4- Cinq mots pour définir selon vous l’Algérie ?
Colonisation, Déchirure, Racines, Guerre, Fraternité
5- C’est quoi selon vous "une personne déracinée" ?
Pour moi, une personne déracinée est née en Algérie. Elle vivait bien durant son enfance et, le cas échéant durant sa vie d’adulte, en cette terre si douce, entourée d’Aglériens et de Français. Le verdict est tombé en 1962 et c’est alors qu’elle a dû quitter ce pays qu’elle s’était approprié pour y être née. Elle a tout laissé derrière elle pour le grand nord froid de la métropole. Partie sans se retourner avec ses 20 kg de bagages autorisés par personne avec pour seul projet de reconstruire une vie dans un pays inconnu, avec parfois une population hostile au Pieds-Noirs. Etre déraciné, c’est se sentir étranger dans son pays, perdre ses repères mais heureusement, garder la cellule familiale.
6- Quelle est la question que vous n’auriez surtout pas aimé que je vous pose ?
A priori aucune. Rien n’est tabou. Au pire, si une question me gêne, je choisis de ne pas y répondre.
7- L’indépendance était-elle inévitable ?
Oui et même souhaitable pour qu’enfin l’Algérien retrouve sa place dans le pays qu’on lui a volé. Si un Pied-Noir est déraciné parce qu’il a quitté l’Algérie, l’Algérien l’a été tout autant depuis 1830 en voyant son pays envahir par cette vague occidentale qui soi-disant apporterait richesses et égalité pour tous. A force de vouloir coloniser toujours plus, la montée du nationalisme était inévitable.
8- Quel est votre sentiment à propos de De Gaulle ?

......

### EXERCICES
**1.** Répondez à ces questions sur l'extrait.
(a) Quels cinq mots la personne interrogée choisit-elle pour définir l'Algérie ?
(b) Combien de kilogrammes de bagages étaient autorisés par personne au départ ?
(c) Depuis quelle année l'Algérien a-t-il lui aussi été déraciné, selon la réponse à la question 7 ?
**2.** Recopiez le passage de l'extrait allant de « Colonisation, Déchirure, Racines, Guerre, Fraternité » à « la cellule familiale. ».

### ENTRÉES DES DONNÉES

......

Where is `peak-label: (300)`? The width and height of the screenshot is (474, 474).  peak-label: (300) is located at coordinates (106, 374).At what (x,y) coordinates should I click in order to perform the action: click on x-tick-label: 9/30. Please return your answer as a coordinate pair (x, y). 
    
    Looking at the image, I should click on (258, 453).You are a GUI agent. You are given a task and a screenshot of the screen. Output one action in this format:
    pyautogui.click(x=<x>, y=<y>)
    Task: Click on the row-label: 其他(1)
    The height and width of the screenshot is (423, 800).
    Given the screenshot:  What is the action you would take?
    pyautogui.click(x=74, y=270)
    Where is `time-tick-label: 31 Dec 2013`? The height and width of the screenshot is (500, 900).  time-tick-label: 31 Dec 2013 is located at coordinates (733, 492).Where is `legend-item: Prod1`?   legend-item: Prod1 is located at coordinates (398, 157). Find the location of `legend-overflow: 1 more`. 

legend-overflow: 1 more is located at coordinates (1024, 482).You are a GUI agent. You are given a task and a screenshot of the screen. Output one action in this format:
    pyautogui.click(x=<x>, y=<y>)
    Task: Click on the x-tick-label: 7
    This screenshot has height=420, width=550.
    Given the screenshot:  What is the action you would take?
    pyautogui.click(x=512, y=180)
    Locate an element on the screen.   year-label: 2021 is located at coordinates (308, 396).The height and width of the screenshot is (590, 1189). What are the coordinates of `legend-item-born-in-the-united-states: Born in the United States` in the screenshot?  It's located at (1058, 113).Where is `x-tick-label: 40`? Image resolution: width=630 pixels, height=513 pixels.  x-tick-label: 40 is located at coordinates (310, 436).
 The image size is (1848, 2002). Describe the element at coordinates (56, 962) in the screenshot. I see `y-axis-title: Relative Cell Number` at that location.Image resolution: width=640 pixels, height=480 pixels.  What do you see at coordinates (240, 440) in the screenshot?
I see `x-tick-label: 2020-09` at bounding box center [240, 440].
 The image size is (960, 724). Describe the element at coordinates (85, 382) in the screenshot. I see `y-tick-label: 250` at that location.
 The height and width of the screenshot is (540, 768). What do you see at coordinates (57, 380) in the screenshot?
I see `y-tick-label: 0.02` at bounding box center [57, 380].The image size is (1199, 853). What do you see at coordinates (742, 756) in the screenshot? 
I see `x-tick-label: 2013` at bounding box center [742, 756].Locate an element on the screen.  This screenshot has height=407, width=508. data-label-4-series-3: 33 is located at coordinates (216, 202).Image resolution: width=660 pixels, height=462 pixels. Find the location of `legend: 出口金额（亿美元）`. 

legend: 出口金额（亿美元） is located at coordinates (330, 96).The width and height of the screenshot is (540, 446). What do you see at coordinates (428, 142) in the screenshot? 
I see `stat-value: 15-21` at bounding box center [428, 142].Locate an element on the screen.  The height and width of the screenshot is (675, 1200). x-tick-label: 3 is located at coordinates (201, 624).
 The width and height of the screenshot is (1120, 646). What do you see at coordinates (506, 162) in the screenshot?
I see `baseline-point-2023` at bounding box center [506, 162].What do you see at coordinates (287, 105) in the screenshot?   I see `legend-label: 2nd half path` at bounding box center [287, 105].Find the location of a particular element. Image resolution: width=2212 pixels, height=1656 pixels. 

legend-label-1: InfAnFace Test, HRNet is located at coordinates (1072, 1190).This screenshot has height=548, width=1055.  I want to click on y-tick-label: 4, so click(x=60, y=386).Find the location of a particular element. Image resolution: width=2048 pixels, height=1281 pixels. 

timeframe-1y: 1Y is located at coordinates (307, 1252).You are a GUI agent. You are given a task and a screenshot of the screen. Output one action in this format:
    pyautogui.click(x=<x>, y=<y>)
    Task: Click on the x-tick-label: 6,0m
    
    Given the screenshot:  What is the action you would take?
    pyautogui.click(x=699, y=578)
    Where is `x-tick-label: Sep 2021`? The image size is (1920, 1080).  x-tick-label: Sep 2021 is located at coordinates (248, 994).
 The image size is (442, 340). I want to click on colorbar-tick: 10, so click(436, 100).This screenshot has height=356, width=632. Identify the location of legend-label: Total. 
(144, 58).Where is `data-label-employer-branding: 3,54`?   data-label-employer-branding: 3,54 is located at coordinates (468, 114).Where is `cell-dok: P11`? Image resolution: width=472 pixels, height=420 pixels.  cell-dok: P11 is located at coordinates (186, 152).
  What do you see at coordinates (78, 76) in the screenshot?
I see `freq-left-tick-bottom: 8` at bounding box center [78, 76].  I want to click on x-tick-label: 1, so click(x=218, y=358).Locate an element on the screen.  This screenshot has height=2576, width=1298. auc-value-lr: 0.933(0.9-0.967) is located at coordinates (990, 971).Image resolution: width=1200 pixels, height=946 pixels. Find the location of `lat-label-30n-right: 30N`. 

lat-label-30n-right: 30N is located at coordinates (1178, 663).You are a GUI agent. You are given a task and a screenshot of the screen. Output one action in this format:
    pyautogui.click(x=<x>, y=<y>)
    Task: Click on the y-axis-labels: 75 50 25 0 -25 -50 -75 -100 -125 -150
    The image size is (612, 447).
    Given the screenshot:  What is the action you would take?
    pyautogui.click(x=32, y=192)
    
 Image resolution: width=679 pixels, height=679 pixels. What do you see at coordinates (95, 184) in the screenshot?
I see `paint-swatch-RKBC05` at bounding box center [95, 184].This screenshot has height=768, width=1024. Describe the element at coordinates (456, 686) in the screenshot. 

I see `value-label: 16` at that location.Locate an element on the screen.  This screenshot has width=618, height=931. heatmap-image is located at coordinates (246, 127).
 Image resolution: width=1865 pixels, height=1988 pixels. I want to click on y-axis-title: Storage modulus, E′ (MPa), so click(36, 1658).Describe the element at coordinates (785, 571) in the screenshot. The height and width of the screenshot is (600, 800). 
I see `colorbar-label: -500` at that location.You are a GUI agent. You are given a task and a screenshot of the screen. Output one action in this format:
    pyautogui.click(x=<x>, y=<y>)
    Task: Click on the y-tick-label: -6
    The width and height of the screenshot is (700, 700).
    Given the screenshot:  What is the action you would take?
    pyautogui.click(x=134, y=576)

......

### CORRIGÉ
**1.**
(a) Colonisation, Déchirure, Racines, Guerre, Fraternité.
(b) 20 kg.
(c) Depuis 1830.

**2.**
Colonisation, Déchirure, Racines, Guerre, Fraternité
5- C’est quoi selon vous "une personne déracinée" ?
Pour moi, une personne déracinée est née en Algérie. Elle vivait bien durant son enfance et, le cas échéant durant sa vie d’adulte, en cette terre si douce, entourée d’Aglériens et de Français. Le verdict est tombé en 1962 et c’est alors qu’elle a dû quitter ce pays qu’elle s’était approprié pour y être née. Elle a tout laissé derrière elle pour le grand nord froid de la métropole. Partie sans se retourner avec ses 20 kg de bagages autorisés par personne avec pour seul projet de reconstruire une vie dans un pays inconnu, avec parfois une population hostile au Pieds-Noirs. Etre déraciné, c’est se sentir étranger dans son pays, perdre ses repères mais heureusement, garder la cellule familiale.